Euro 2025: grad bramek na koniec fazy grupowej
W niedzielę rozegrano ostanie mecze fazy grupowej Euro 2025. Na St. Jakob-Park w Bazylei doszło do hitowego starcia Holandia – Francja, natomiast na Kybunpark w St. Gallen odbył się pojedynek Anglia – Walia. Pewne awansu do kolejnej rundy były Trójkolorowe, które po dwóch kolejkach miały na koncie dwa zwycięstwa i sześć punktów. O pozostałe miejsce walczyły ekipa Oranje i Córki Albionu – obie drużyny zgromadził po trzy oczka.
Angielki już w 13. minucie otworzyły wynik rywalizacji z Walijkami – Georgia Stanway wykorzystała rzut karny. Do przerwy podopieczne Sariny Wiegman prowadziły już 4:0 i nic nie wskazywało na to, by zamierzały się zatrzymywać. Po zmianie stron strzelił jeszcze dwa gole, a przeciwniczki odpowiedziały tylko raz.
Anglia – Walia 6:1 (4:0)
Stanway 13′, Toone 21′, Hemp 30′, Russo 44′, Mead 72′, Beever-Jones 89′ – Cain 76’D
Holenderki, które musiały liczyć na wpadkę reprezentacji Anglii, zaczęły od… odrabiania strat. To Francuzki jako pierwsze wpisały się na listę strzelczyń. W 22. uczyniła to Sandie Toletti. Ekipa Andriesa Jonkera dwukrotnie odpowiedziała jeszcze przed przerwą – w 26. minucie Victoria Pelova doprowadziła do remisu, natomiast w 41. minucie Selma Bacha skierowała piłkę do własnej siatki.
W drugiej połowie Oranje właściwie przestały istnieć. Między 61., a 67. minutą Trójkolorowe strzeliły trzy gole i wyszły na prowadzenie 4:2. Już w doliczonym czasie gry Sakina Karchaoui nie pomyliła się z 11. metra i ustaliła wynika na 5:2.

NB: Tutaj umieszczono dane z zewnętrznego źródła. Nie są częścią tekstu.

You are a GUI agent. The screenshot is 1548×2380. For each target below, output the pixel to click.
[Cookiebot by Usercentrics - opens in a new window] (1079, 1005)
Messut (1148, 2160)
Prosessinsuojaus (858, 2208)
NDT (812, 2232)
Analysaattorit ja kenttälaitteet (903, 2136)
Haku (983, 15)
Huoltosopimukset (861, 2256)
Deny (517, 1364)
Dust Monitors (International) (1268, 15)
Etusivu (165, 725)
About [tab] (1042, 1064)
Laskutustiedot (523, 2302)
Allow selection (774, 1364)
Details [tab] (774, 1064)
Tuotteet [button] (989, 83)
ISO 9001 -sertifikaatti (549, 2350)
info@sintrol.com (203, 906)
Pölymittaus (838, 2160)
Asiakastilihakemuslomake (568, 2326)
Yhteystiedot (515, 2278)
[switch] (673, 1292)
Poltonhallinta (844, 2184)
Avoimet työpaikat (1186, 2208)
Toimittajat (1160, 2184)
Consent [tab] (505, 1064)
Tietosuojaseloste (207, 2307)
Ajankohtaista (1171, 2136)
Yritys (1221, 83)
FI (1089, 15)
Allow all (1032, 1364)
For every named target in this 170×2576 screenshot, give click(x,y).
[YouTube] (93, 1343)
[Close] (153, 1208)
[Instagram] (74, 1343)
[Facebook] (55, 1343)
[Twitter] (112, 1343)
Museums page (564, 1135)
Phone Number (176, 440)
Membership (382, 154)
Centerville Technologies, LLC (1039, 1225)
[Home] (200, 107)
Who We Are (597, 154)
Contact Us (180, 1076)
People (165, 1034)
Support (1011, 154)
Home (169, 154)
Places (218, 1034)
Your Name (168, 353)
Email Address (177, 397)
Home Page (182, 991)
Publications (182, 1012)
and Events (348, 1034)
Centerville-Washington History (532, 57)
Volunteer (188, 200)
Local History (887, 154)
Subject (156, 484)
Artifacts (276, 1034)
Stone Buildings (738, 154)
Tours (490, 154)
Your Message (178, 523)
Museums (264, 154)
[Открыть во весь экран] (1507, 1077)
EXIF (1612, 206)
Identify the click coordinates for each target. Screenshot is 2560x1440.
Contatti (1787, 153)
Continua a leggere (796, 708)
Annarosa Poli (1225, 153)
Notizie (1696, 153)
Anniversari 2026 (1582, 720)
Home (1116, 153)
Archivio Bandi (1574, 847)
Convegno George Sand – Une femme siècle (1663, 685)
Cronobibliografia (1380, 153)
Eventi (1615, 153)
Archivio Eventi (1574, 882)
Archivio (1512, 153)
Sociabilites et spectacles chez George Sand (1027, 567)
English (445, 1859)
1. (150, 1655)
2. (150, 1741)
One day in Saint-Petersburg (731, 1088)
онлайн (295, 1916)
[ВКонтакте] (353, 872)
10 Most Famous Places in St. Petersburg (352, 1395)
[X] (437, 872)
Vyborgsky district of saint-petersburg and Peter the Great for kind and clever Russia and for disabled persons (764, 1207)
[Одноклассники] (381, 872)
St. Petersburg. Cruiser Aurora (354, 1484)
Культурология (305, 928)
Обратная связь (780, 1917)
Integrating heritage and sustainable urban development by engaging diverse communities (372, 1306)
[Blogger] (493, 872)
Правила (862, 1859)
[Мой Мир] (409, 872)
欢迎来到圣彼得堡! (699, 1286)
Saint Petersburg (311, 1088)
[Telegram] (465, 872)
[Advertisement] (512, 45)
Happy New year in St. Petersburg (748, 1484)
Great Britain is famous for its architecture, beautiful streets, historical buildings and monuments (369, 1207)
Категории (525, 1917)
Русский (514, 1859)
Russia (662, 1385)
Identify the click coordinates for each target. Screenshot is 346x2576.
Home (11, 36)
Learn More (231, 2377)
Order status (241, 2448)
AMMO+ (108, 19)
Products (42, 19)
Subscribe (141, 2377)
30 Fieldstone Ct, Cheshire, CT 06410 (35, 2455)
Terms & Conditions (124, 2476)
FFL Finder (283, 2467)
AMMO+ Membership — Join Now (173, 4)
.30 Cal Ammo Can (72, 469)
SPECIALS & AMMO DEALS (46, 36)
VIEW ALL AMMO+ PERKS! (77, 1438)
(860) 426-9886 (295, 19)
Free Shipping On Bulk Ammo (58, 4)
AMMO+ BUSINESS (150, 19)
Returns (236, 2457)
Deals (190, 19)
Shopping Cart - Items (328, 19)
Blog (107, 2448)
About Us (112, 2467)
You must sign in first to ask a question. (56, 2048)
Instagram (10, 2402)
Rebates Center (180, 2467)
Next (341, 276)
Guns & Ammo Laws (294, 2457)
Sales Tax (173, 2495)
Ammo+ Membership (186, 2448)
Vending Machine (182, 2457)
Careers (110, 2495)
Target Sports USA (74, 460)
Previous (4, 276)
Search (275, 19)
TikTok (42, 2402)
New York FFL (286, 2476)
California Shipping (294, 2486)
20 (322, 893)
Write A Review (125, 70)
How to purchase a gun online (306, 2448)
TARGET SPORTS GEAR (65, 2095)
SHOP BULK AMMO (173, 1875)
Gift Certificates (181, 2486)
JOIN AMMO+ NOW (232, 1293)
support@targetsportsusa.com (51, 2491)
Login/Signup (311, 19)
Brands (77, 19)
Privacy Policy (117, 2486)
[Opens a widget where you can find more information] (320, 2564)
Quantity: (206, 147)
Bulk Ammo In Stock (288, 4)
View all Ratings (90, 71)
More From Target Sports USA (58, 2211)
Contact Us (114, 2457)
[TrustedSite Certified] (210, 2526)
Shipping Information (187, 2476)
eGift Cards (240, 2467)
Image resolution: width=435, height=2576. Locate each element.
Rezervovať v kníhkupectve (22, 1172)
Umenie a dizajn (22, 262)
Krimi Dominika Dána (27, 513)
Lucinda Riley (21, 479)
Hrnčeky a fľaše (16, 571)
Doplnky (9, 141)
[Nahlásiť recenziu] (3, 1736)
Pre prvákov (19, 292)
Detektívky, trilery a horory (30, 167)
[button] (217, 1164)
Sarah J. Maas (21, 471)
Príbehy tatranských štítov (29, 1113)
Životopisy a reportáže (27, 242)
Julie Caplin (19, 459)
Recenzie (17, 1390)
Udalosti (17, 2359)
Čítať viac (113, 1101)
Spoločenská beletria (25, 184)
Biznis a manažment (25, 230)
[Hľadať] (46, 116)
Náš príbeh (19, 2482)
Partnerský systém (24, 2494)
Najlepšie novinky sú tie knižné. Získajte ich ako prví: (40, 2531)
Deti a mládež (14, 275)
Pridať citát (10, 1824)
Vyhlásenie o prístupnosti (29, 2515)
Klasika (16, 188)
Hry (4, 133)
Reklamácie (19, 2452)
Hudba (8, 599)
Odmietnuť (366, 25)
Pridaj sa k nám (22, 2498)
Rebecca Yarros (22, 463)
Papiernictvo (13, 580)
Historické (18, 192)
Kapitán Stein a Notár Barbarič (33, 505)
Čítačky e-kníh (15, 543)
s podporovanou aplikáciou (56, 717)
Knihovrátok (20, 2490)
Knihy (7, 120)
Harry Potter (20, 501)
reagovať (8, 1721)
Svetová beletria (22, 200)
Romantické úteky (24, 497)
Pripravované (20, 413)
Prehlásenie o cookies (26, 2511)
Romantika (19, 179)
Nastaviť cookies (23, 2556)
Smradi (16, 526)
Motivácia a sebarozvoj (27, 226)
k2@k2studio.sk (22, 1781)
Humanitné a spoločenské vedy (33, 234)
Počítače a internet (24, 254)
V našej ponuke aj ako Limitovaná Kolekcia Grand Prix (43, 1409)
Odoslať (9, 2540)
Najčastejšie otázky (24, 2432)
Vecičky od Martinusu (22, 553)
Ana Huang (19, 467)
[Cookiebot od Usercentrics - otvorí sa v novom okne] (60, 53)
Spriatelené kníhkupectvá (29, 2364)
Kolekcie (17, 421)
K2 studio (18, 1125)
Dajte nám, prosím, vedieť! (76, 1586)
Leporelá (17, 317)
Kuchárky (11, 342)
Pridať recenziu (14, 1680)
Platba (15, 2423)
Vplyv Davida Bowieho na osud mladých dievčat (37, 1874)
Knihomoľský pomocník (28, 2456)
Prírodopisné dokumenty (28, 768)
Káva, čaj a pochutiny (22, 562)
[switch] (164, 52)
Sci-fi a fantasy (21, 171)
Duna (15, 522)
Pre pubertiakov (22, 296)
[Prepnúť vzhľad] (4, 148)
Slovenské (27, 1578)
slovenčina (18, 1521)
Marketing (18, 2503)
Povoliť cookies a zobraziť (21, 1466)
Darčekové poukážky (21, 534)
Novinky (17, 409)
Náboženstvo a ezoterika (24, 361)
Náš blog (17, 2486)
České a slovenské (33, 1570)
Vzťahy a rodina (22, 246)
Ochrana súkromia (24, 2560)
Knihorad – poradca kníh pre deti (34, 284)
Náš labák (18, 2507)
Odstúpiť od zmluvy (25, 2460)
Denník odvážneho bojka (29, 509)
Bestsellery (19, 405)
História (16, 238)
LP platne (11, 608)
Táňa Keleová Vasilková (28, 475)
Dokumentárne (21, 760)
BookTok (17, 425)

Holandia – Francja 2:5 (2:1)
Pelova 26′, Bacha 41′ (sam.) – Toletti 22′, Katoto 61′, Cascarino 64′, 67′, Karchaoui 90+2′
Zmagania w grupie D z kompletem punktów wygrały Francuzki (w ćwierćfinale zmierzą się z Niemkami). Drugie miejsce zajęły Angielki (czeka je pojedynek ze Szwedkami), które zgromadziły sześć oczek. Na trzecim miejscu uplasowały się Holenderki, które pokonały tylko debiutujące na turnieju Walijki.